── Data listing ──
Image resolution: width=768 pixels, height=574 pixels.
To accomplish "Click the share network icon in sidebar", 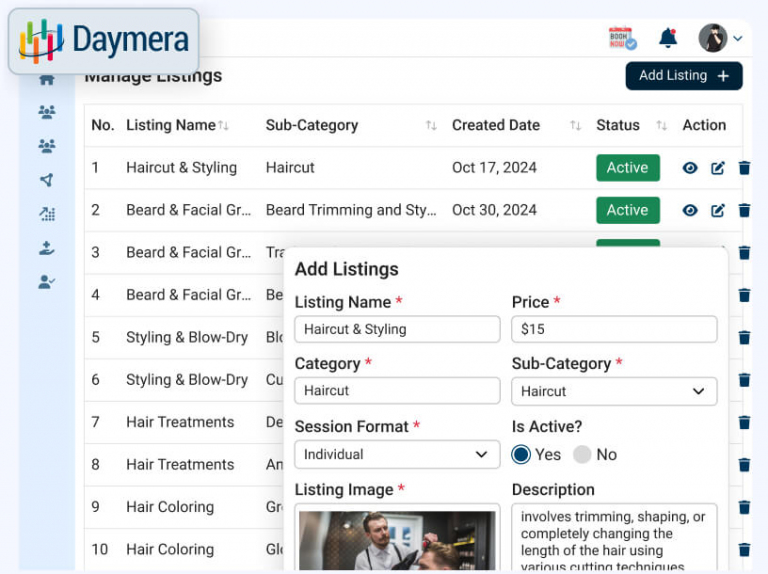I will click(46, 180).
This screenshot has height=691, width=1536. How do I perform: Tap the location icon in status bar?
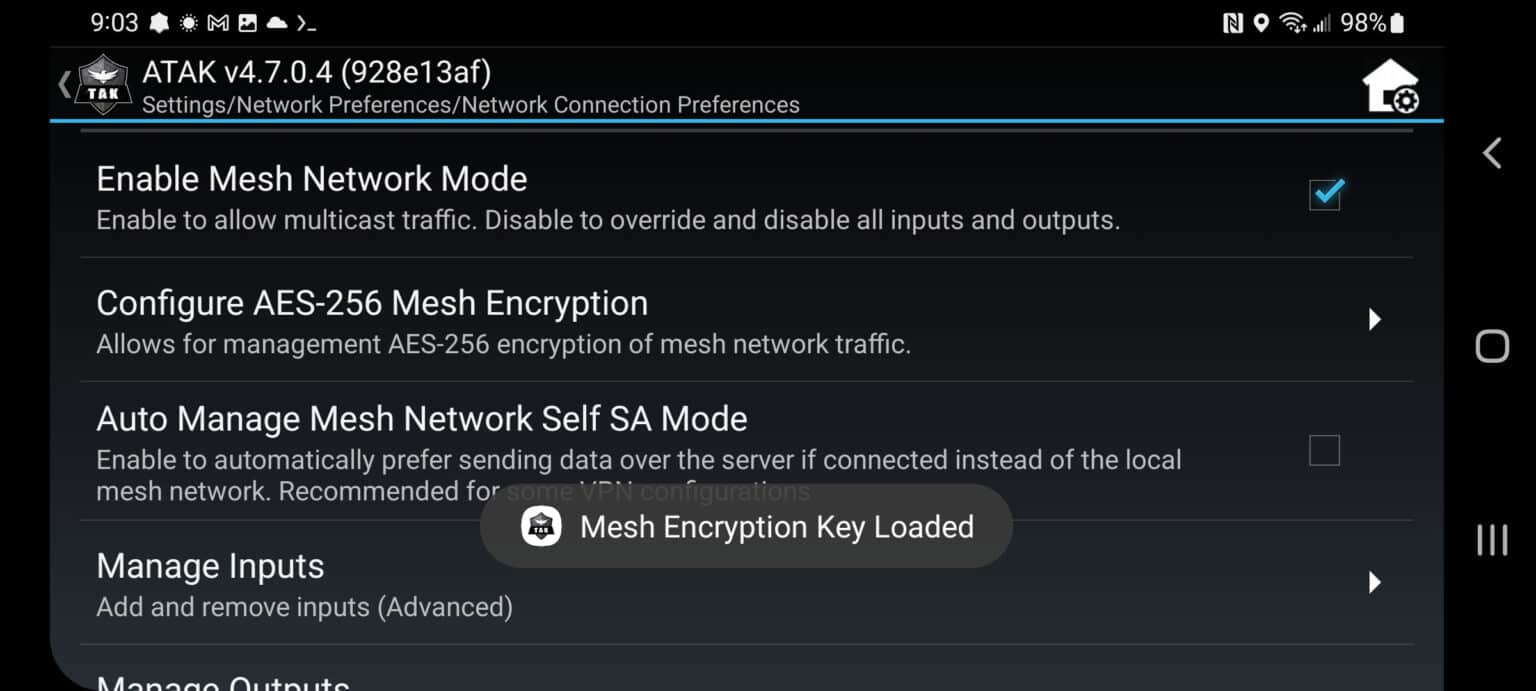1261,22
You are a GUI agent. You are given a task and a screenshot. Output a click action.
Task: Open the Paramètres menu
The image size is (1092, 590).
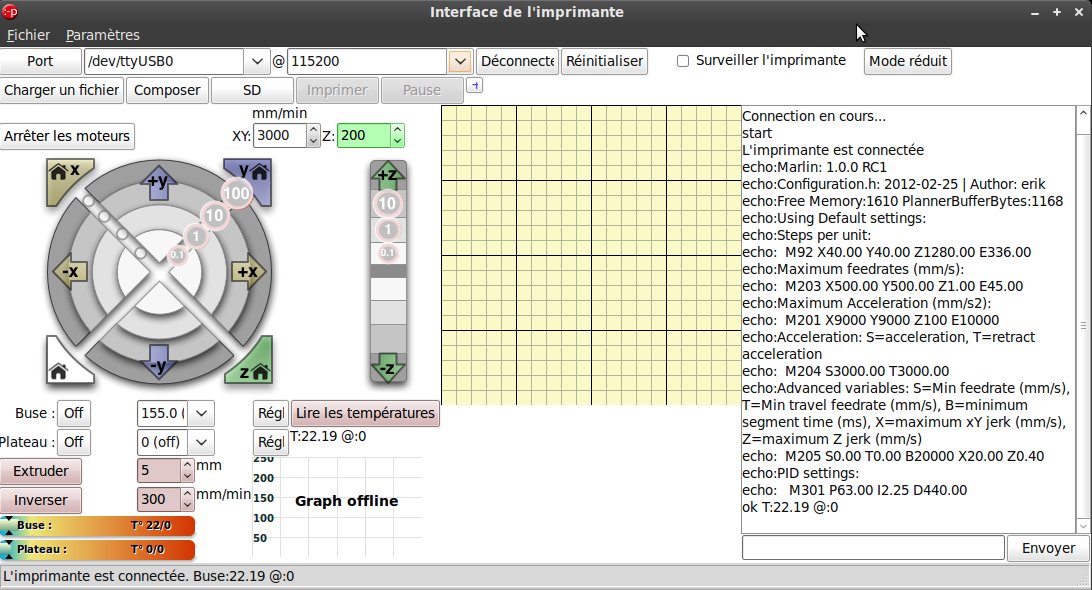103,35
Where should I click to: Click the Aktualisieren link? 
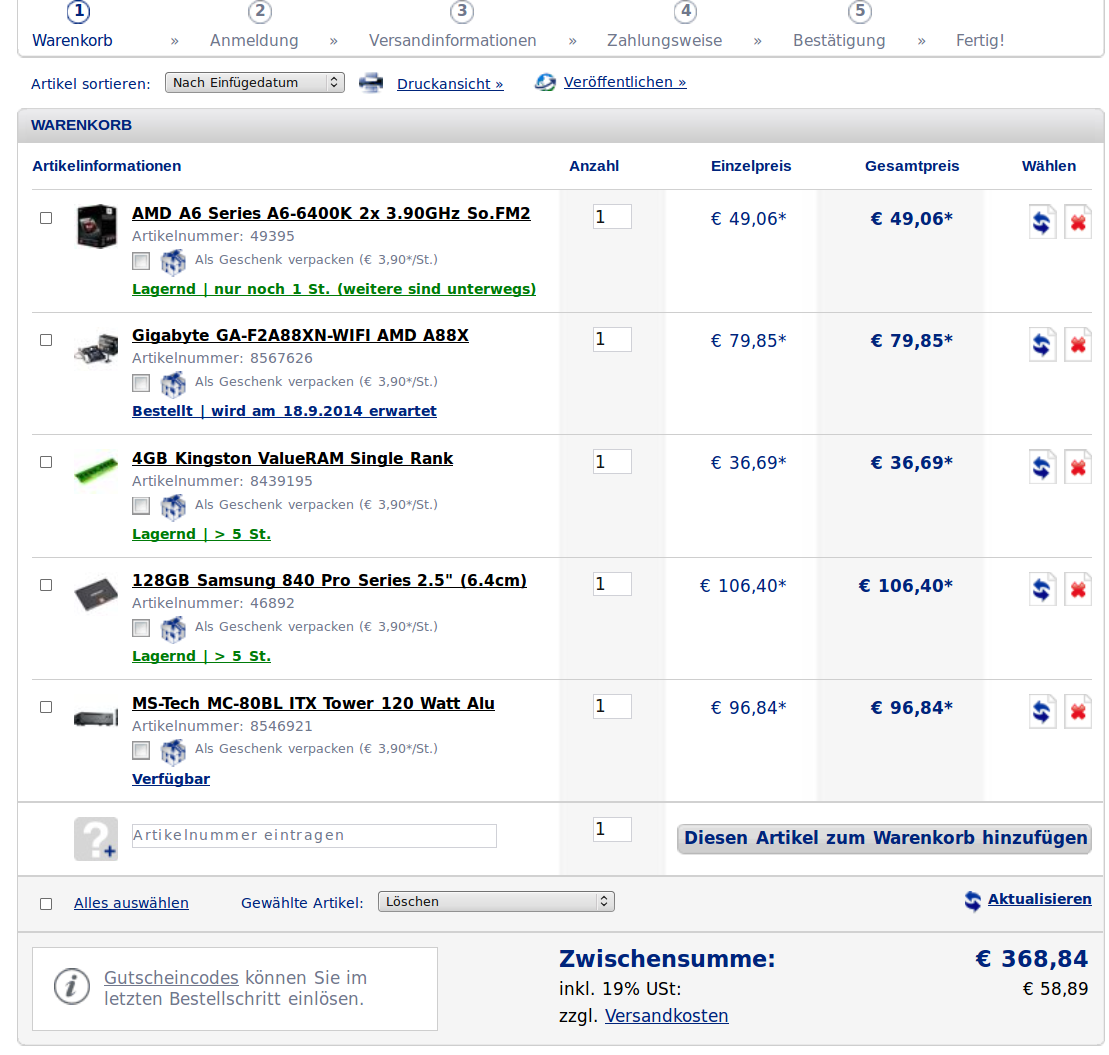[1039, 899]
───
── Data listing ──
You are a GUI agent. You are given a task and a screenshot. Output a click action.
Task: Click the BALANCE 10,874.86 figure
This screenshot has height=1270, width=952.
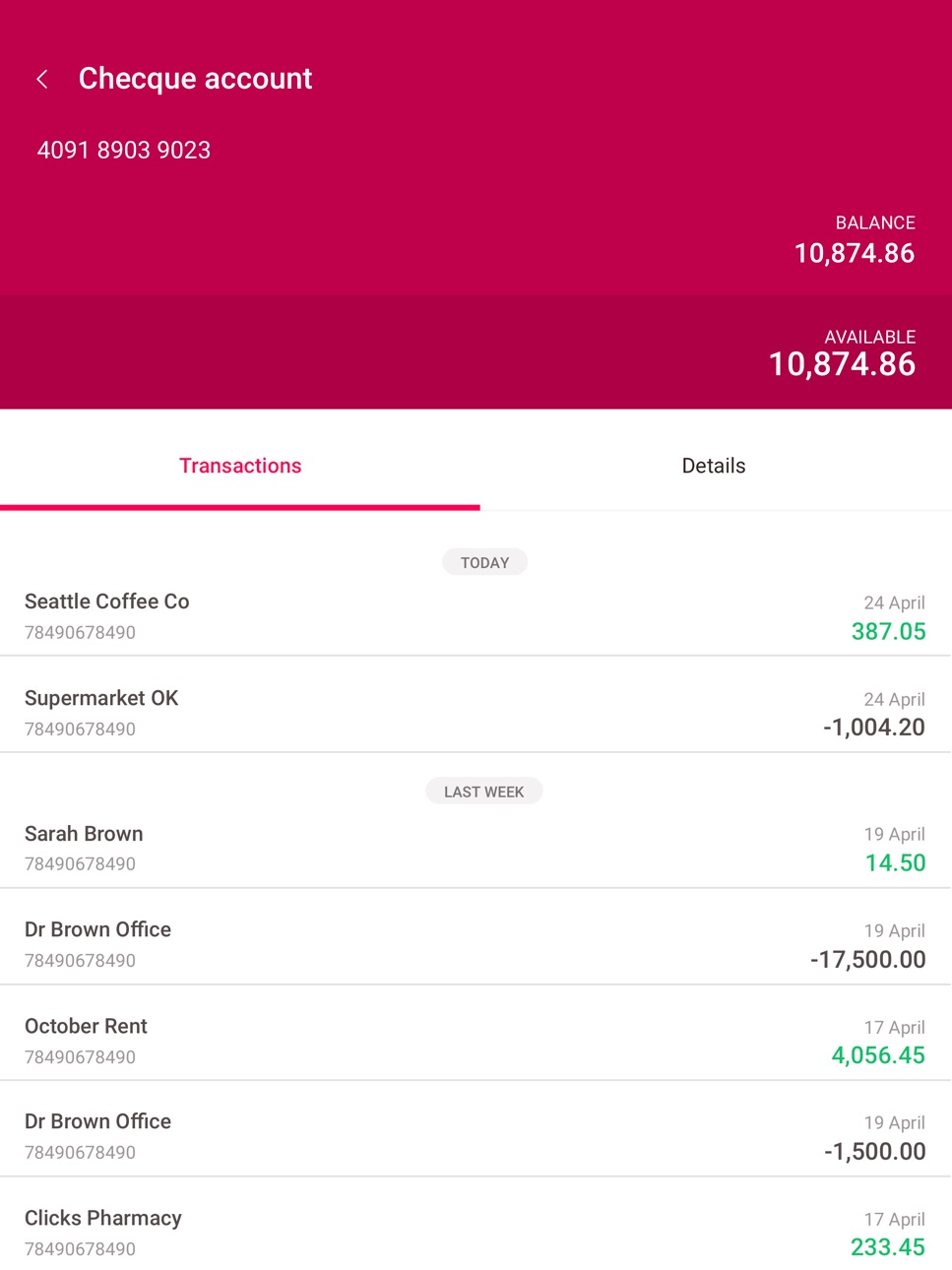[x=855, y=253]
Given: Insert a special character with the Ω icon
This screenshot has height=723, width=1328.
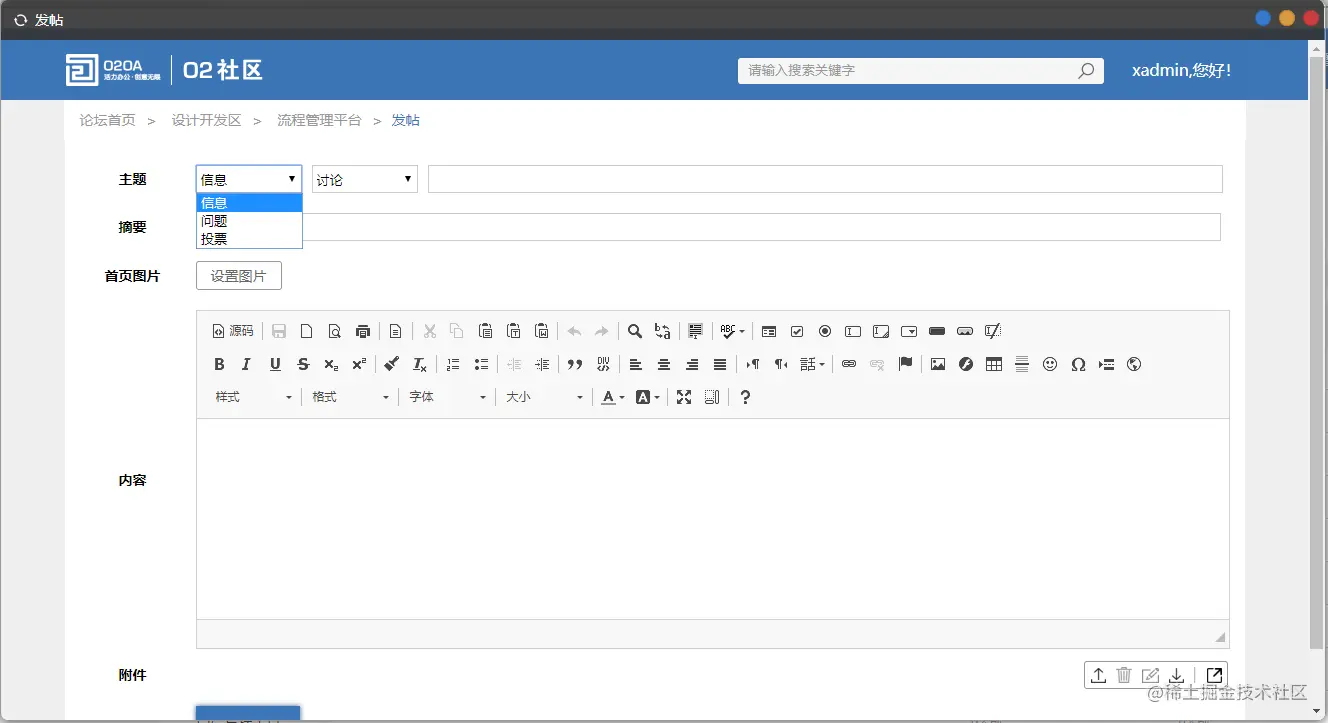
───
── Data listing ──
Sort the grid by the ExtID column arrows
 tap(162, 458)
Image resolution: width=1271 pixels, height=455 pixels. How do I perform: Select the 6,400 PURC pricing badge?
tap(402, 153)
───
**Exercise objective**
Working from the records above, set down word for word everything from the line containing "This screenshot has height=1270, width=952." down to the line containing "This screenshot has height=723, width=1328.", ends included, minus the pictures.

**Result of this task**
This screenshot has height=1270, width=952.
[x=855, y=253]
Given: Insert a special character with the Ω icon
This screenshot has height=723, width=1328.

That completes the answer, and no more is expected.